La centrale solaire de Sophia, prévue dans la région de Beira Baixa, verra sa capacité prévue diminuer de 34 %, passant de 867 MWc à environ 573 MWc.
Le promoteur Lightsource bp a également réduit de 32 % la superficie des terrains concernés par le projet, tandis que le nombre de zones clôturées distinctes sera divisé par deux, passant de 44 à 22.
Ces modifications font suite à une évaluation environnementale qui a mis en évidence des impacts négatifs « significatifs et très significatifs » sur le paysage, les sols et l’occupation des sols, l’aménagement du territoire et l’économie locale.
Lightsource bp a désormais jusqu’au 2 octobre pour soumettre le projet remanié à l’Agence portugaise de l’environnement (APA).
Une empreinte réduite
Le projet initial s’étendait sur les communes de Fundão, Idanha-a-Nova et Penamacor, dans le district de Castelo Branco.
Dans le cadre de la nouvelle proposition, la superficie occupée à Penamacor et à Idanha-a-Nova sera réduite. Fundão n’accueillera plus de panneaux solaires, bien qu’une partie de la ligne électrique reliant le projet au réseau continue de traverser la commune.
Des modifications ont également été apportées à l’infrastructure de transport d’électricité. Quatre couloirs aériens de moyenne tension prévus ont été supprimés, et environ 70 % de la ligne électrique retenue longera des infrastructures déjà en place.
Le promoteur précise qu’environ 70 % des terres qui accueilleraient désormais des panneaux solaires sont actuellement utilisées pour la monoculture d’eucalyptus.
Un autre changement important concerne les terres agricoles. La proposition initiale occupait 222,1 hectares identifiés comme présentant un potentiel d'irrigation future. Le projet révisé évite complètement ces terres.
Prise en compte des préoccupations environnementales
Lightsource bp a apporté plusieurs modifications visant spécifiquement à répondre aux problèmes soulevés lors de l’étude d’impact environnemental.

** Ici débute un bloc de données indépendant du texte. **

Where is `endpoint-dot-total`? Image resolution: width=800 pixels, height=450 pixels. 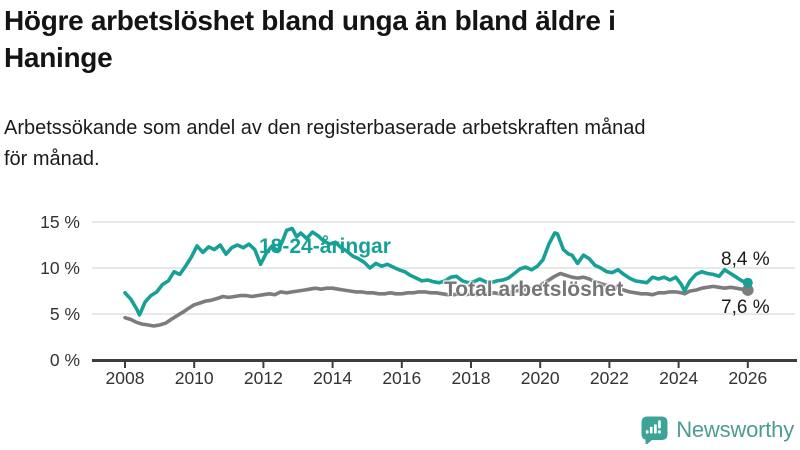
endpoint-dot-total is located at coordinates (748, 290).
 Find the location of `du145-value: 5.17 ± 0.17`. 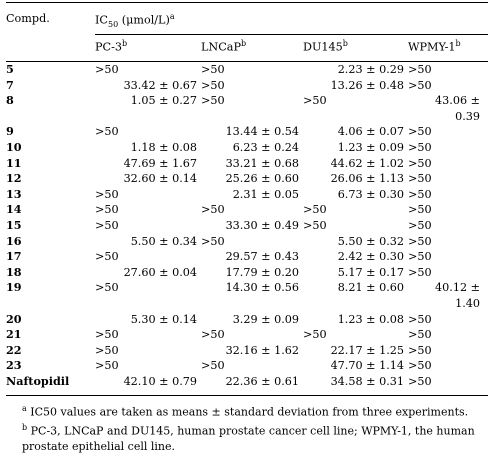

du145-value: 5.17 ± 0.17 is located at coordinates (370, 272).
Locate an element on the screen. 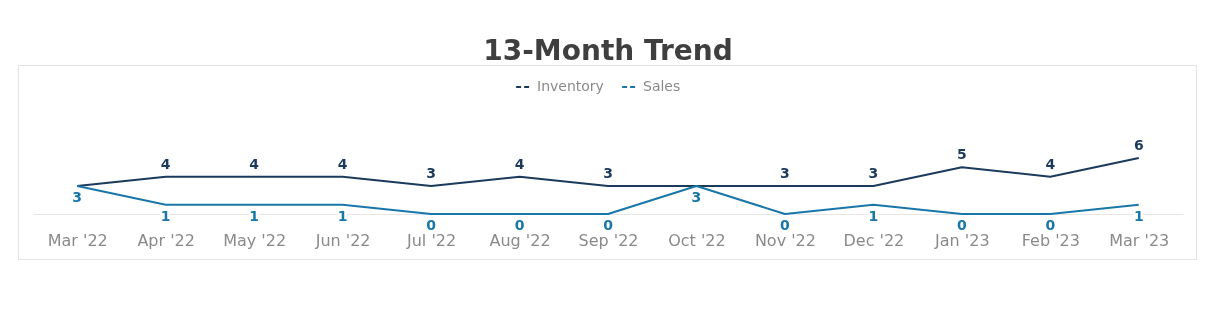 This screenshot has width=1212, height=336. x-tick-label: Dec '22 is located at coordinates (874, 240).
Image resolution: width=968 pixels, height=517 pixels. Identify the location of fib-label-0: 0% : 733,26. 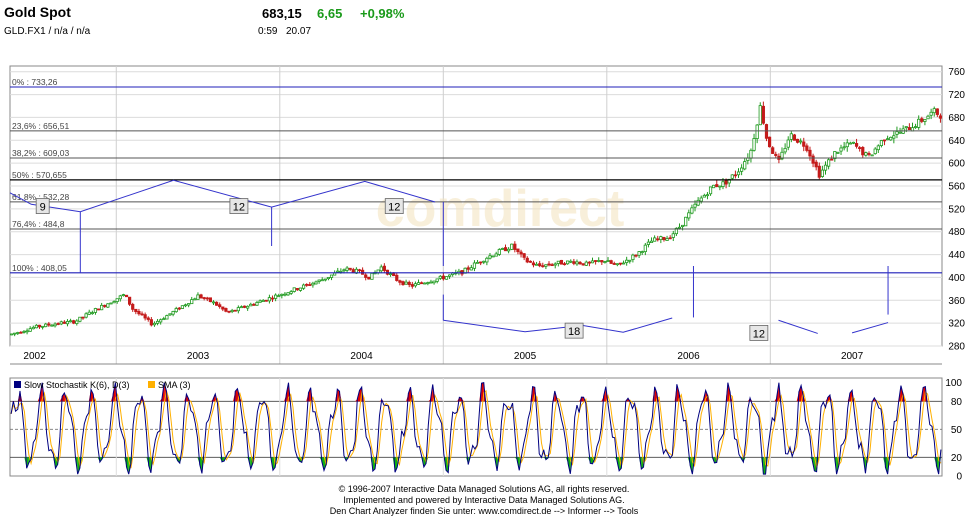
(35, 82).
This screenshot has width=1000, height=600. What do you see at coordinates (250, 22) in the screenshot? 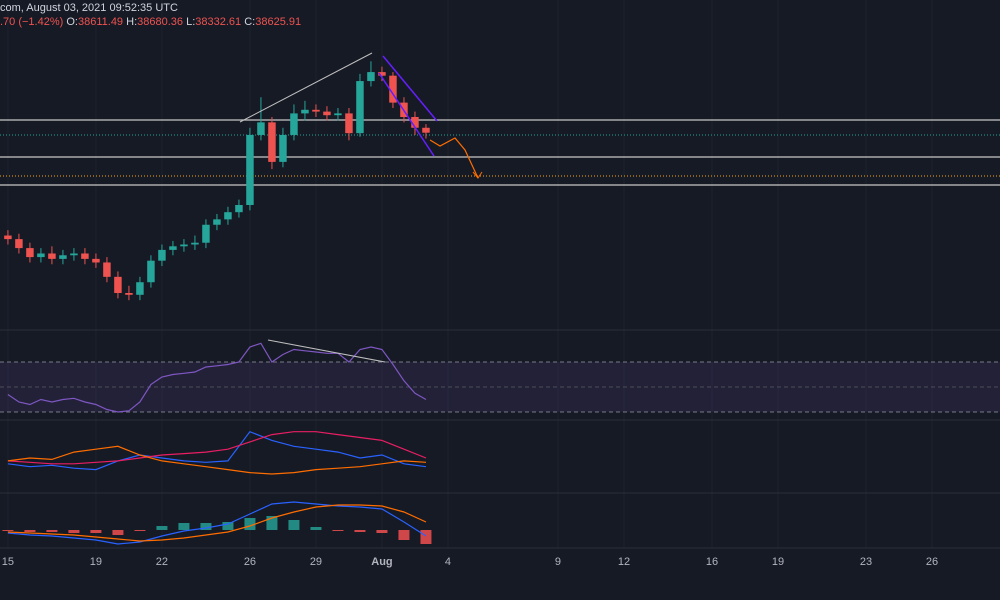
I see `ohlc-label: C:` at bounding box center [250, 22].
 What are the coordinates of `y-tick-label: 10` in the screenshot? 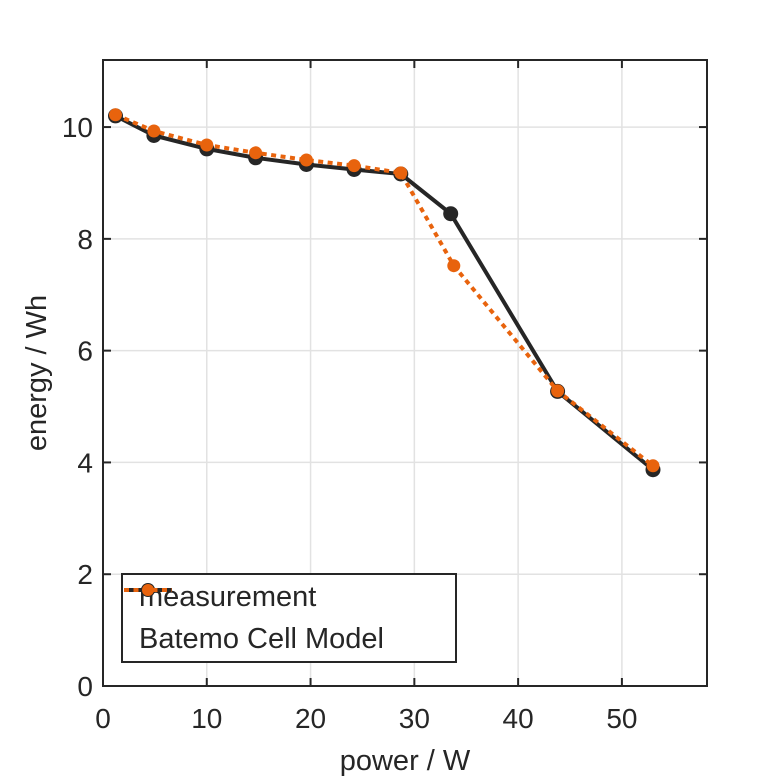 It's located at (78, 128).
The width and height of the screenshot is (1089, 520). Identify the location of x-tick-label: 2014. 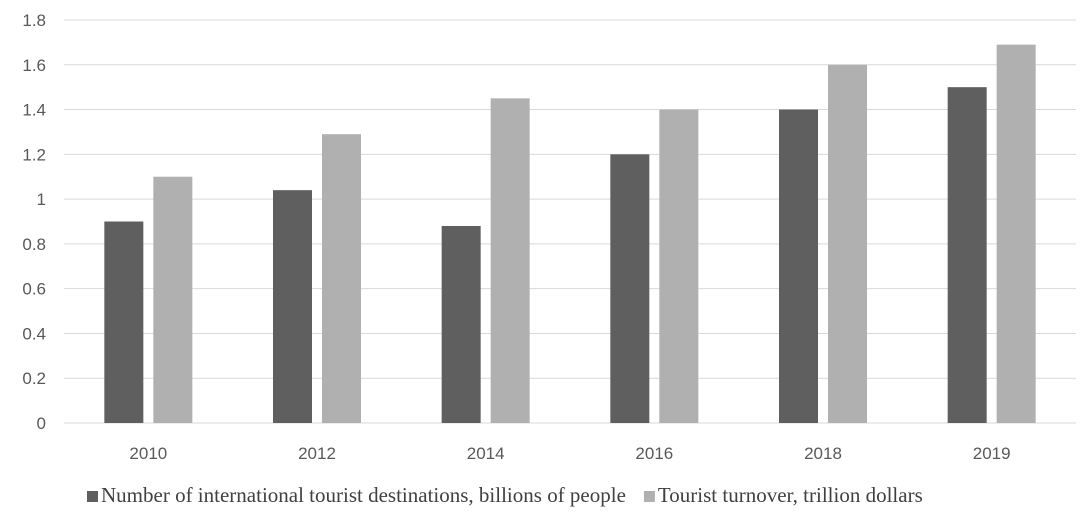
(486, 454).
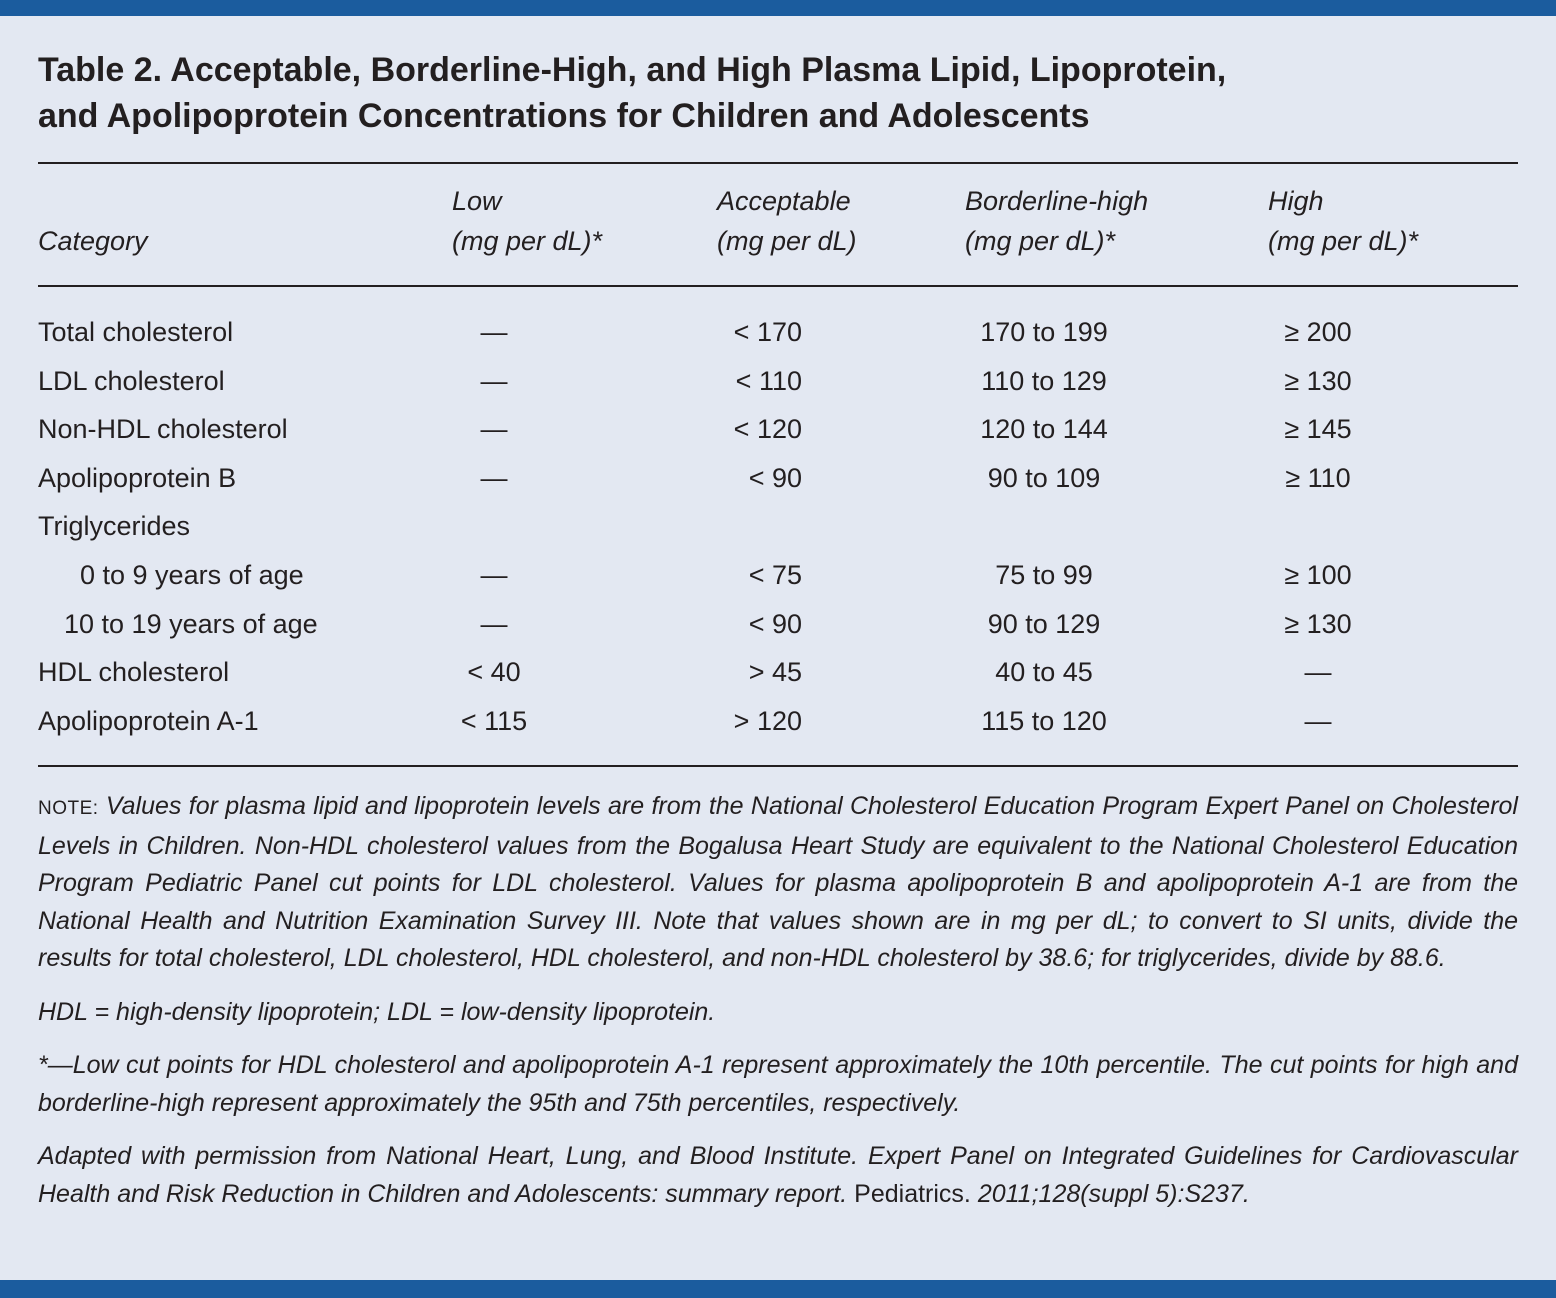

Le chevauchement du projet avec des zones classées en réserve écologique nationale passera de 10,8 hectares à environ 0,1 hectare, soit une réduction de 99 %.
Les plans concernant 7,1 hectares de chênaies pyrénéennes ont également été abandonnés, et la proposition révisée ne prévoit plus l’abattage de grands chênes-lièges ou de chênes verts.
La faune sauvage constituait une autre source de préoccupation. La distance entre le site du projet et un lieu de repos des vautours noirs augmentera considérablement, passant de seulement 290 mètres dans le plan initial à environ 4,4 kilomètres.
Miguel Lobo, directeur général de Lightsource bp au Portugal, a déclaré que les retours du public, les réunions locales et les avis des instances officielles avaient contribué à l’élaboration de cette nouvelle version.
Le projet en est encore à un stade précoce. S’il venait à être approuvé, sa mise en œuvre est actuellement prévue pour 2029.
Lightsource bp a également associé au projet un ensemble de mesures locales d’une valeur de plus de 20 millions d’euros. Celles-ci comprennent un soutien aux ménages en situation de précarité énergétique, des programmes d’autoconsommation collective, la prévention des incendies, des initiatives en matière d’emploi et de formation, un soutien à l’agriculture et des investissements dans le tourisme durable dans la région de Beira Baixa.
Cette refonte ne signifie pas pour autant que Sophia a été approuvé. Une fois les plans révisés soumis, l’APA les rendra publics et lancera une nouvelle consultation publique de 10 jours ouvrés avant que la commission d’évaluation n’examine les modifications.
Cette prochaine étape permettra de déterminer si la réduction de l’envergure du projet et le déplacement de certaines parties de son infrastructure ont suffi à répondre aux préoccupations qui avaient bloqué l’avancement de la proposition initiale.